_AIM OF THE TASK:_ Lines before the one containing "Screen dimensions: 243x159" are left out; return that line and every line after it exactly, through the end of the data below.

_RECORDS SHOWN:_

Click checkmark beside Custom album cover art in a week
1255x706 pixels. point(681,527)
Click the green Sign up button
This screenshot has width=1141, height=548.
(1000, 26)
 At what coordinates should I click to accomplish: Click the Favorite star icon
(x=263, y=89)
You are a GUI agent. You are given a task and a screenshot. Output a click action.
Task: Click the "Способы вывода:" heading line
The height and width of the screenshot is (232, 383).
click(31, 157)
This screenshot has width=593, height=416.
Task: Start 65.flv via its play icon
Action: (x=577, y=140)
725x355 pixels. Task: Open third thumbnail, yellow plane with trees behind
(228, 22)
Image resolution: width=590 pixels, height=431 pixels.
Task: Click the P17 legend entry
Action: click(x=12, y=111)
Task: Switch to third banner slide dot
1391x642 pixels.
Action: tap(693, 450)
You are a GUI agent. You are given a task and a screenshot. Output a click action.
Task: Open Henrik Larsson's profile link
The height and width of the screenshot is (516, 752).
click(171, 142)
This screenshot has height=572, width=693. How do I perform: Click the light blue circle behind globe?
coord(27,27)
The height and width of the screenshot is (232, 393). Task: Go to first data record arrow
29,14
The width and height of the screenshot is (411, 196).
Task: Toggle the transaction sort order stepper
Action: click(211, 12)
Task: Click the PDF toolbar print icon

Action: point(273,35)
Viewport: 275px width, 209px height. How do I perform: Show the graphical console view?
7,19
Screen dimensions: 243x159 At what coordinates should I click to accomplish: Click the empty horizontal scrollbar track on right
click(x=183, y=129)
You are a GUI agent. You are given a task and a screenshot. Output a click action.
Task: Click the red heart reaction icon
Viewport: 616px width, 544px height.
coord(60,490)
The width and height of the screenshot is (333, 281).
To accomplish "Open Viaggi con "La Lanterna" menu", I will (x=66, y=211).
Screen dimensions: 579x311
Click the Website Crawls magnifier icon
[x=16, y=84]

_SOLUTION TO THE EXERCISE:_
Screen dimensions: 243x159 At what coordinates should I click to accomplish: Click the empty horizontal scrollbar track on right
click(x=183, y=129)
You are a GUI agent. You are given a task and a screenshot. Output a click action.
Task: Click the red heart reaction icon
Viewport: 616px width, 544px height.
coord(60,490)
The width and height of the screenshot is (333, 281).
To accomplish "Open Viaggi con "La Lanterna" menu", I will (x=66, y=211).
Screen dimensions: 579x311
Click the Website Crawls magnifier icon
[x=16, y=84]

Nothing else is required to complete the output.